Given the relatively affluent population under surveillance, the generalisability of our findings to the whole UK population merits critical consideration. Since Rahi and Cable found that children from the most deprived socioeconomic group were over-represented in their study population,3 it seems probable that our results would under-estimate the UK population incidence to some extent. Whilst we are unable to investigate this possibility, the consistency of our findings for SVI/BL with those of Rahi and Cable3 provide some reassurance that any under-estimate is likely to be quite small. Furthermore, temporal trends in absolute risk are unlikely to be area specific, unless our population suffers from a substantially different range of causes of visual impairment than the rest of the UK. Again this seems unlikely as the distribution of causes, anatomical sites affected (data not shown) and the proportion of isolated cases were broadly similar to those found by Rahi and Cable3 in the UK and other researchers in Scandinavia.20 24 The longitudinal nature of our data collection and mortality information allowed us to document the risk of death associated with visual impairment. Our estimate of case fatality of one in five is probably higher than previously anticipated for an industrialised population.3 25

Our findings raise the question: what has caused this decline in incidence? The combination of the wide range of anatomical sites involved and the relatively small number of cases in each diagnostic category make specific changes difficult to detect. Whilst a decrease in preventable and potentially preventable visual impairment might be expected, we also found a decrease in visual impairment associated with causes that are not at present specifically preventable. This suggests that the decrease in incidence is related to general improvements in health and health care together with the prevention and treatment of specific conditions, for example, congenital rubella, Reye syndrome and retinopathy of prematurity.26 There have been substantial specific changes in perinatal practices during this period, including the widespread introduction of antenatal steroids and surfactant, and changes in ventilation practices, which might also have had an impact, particularly on the risk of visual impairment associated with, for example, insult to the cerebral/visual pathways, especially in infants born preterm.27 At the same time it should be noted that one of the largest groups showing a decline is the cerebral/visual pathway group.

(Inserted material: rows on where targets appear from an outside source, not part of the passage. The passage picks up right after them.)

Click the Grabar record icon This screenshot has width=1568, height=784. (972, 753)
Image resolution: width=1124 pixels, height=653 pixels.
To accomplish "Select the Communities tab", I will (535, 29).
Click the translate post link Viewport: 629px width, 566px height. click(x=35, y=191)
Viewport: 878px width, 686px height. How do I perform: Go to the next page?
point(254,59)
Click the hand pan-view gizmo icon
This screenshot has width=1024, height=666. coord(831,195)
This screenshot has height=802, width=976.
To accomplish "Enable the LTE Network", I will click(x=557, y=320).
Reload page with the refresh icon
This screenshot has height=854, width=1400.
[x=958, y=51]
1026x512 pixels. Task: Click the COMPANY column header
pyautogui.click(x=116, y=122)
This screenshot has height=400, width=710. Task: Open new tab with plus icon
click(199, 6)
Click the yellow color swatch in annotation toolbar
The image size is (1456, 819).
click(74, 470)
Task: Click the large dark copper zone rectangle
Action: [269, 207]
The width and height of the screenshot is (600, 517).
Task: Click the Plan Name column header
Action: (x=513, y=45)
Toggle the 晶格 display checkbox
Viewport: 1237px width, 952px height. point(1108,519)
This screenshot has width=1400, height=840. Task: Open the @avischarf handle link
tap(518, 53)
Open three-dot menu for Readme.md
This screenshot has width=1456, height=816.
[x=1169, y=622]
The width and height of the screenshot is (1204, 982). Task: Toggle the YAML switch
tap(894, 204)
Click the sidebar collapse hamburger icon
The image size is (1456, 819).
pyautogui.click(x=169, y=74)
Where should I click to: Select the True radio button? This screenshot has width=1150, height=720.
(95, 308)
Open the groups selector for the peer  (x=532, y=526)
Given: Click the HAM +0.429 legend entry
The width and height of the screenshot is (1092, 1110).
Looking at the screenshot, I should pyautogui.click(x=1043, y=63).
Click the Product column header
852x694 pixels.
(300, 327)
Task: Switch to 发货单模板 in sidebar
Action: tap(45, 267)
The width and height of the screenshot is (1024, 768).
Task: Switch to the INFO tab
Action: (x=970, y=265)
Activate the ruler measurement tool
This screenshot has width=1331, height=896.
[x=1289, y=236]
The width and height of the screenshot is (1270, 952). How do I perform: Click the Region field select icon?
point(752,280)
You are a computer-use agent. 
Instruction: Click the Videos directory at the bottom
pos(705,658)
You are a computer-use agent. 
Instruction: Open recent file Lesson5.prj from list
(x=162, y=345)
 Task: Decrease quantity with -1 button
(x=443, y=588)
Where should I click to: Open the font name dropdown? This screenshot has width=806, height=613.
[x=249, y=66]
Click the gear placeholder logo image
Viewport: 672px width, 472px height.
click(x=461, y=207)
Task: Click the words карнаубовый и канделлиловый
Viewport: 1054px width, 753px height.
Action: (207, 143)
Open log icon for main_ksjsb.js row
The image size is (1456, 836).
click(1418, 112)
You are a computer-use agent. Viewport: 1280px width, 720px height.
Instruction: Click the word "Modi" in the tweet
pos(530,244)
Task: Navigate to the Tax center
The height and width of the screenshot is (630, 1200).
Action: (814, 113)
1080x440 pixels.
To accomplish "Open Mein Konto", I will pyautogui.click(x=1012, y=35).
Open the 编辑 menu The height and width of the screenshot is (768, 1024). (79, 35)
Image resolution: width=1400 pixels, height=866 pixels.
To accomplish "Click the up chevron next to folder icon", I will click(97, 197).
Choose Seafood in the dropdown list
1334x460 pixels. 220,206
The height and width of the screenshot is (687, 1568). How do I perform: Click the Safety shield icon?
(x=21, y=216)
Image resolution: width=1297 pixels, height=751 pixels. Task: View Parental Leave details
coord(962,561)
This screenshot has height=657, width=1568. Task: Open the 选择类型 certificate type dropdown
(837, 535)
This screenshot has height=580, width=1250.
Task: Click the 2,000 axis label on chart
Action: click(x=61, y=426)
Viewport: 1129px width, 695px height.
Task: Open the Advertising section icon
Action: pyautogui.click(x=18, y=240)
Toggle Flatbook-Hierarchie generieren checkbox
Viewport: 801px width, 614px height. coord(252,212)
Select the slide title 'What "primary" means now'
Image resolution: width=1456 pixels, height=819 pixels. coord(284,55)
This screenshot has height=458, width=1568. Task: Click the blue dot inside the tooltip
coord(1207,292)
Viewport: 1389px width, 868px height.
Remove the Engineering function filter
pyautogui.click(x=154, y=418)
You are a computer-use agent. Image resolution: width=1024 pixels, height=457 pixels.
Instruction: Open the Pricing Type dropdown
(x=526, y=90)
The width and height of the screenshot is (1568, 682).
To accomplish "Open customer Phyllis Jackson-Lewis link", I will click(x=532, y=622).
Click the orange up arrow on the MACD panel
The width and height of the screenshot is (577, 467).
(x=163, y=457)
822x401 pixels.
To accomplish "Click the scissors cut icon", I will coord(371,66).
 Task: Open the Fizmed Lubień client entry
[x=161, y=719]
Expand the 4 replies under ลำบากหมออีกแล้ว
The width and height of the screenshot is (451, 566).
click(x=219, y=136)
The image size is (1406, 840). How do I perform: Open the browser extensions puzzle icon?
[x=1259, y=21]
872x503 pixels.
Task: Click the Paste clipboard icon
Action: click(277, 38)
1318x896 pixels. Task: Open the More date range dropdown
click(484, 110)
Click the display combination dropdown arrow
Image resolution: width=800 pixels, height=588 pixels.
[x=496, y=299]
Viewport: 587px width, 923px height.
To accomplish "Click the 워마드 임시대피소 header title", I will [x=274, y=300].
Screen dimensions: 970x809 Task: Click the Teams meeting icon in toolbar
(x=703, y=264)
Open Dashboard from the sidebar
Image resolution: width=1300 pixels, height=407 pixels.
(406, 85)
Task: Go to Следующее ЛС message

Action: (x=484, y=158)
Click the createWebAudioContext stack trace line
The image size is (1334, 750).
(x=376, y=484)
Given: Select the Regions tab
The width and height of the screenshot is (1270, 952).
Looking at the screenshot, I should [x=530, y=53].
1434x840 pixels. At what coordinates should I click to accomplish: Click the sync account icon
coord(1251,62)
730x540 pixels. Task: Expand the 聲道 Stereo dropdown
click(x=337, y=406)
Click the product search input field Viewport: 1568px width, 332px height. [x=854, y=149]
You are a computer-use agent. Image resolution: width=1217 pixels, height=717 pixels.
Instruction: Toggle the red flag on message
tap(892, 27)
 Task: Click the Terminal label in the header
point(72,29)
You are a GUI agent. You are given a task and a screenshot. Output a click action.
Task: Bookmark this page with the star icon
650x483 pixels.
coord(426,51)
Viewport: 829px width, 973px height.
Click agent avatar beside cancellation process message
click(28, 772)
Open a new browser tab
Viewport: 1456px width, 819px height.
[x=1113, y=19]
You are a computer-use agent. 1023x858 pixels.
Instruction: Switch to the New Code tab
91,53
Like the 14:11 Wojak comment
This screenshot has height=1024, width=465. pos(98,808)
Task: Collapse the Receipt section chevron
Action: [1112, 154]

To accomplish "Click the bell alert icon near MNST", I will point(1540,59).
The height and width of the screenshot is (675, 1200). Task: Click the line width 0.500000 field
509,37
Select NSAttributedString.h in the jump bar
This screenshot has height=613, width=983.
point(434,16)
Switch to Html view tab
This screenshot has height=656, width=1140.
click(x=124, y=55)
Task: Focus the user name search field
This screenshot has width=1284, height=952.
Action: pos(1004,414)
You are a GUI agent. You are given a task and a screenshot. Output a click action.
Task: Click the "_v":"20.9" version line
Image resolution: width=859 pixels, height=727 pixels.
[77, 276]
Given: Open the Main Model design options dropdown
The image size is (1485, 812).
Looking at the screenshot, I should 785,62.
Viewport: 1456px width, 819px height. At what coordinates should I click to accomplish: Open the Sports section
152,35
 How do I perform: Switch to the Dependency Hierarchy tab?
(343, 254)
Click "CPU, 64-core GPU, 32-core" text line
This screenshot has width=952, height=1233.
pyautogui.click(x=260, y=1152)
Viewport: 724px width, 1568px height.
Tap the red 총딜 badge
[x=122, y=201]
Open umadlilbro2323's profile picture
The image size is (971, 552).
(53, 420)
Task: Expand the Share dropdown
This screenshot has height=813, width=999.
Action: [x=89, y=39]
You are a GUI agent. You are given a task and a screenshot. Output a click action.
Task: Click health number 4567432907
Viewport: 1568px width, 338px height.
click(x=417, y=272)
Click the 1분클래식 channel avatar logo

This group of children presents the greatest diagnostic challenge and vision testing is often limited by the children’s inability to respond to vision tests, so under-notification over time must therefore remain a possibility for this group.

Conclusions

For the majority of visually impaired children in the UK, visual impairment is part of a wider picture of sensory, cognitive and/or structural impairments3 associated with limited life expectancy for a substantial proportion. Despite the wide and complex range of underlying causes and the high proportion of cases which are not potentially preventable at present, the decline in incidence we have observed provides some hope that the goal of VISION 2020 may yet be realised for children living in the industrialised world.